- _WHAT THE EXERCISE ASKS_: Copy each line of the records below that mentions the word "agent".

(Stored items)
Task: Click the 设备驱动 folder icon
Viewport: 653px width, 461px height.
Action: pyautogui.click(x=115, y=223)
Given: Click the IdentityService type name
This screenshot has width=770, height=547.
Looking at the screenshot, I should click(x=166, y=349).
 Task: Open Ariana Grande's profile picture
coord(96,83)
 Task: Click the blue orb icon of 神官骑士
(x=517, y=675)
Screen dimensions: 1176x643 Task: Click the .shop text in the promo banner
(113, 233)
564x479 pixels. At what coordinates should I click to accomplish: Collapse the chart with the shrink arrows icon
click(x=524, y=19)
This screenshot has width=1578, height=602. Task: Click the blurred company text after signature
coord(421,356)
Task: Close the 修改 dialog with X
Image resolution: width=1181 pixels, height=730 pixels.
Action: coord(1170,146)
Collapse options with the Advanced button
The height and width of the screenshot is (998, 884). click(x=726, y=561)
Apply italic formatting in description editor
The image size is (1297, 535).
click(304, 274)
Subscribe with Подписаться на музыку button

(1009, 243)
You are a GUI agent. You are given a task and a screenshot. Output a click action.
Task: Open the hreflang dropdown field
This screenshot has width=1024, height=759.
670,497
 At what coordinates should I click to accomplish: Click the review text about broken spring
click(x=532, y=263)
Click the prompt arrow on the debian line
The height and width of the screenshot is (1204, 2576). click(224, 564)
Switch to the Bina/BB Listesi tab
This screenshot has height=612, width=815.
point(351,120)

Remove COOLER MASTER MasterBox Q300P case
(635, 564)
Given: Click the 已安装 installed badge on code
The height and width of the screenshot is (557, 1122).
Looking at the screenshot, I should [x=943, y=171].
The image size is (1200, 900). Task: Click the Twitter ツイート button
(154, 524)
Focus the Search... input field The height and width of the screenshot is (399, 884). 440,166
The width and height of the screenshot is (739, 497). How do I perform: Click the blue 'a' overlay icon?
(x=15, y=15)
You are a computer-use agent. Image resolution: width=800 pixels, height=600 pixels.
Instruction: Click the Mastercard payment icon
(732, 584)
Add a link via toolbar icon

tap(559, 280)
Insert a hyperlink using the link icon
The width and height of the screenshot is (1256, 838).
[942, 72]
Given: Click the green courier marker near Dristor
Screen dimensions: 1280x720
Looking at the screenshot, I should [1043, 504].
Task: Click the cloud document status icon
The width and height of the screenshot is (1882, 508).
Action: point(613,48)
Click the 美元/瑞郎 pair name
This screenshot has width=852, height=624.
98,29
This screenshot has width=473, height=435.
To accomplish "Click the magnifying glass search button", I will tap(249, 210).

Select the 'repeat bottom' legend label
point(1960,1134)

- _RESULT OF THE TASK_:
You are a GUI agent. You are given a task and a screenshot. Output a click action.
You are a computer-use agent. Image resolution: width=800 pixels, height=600 pixels.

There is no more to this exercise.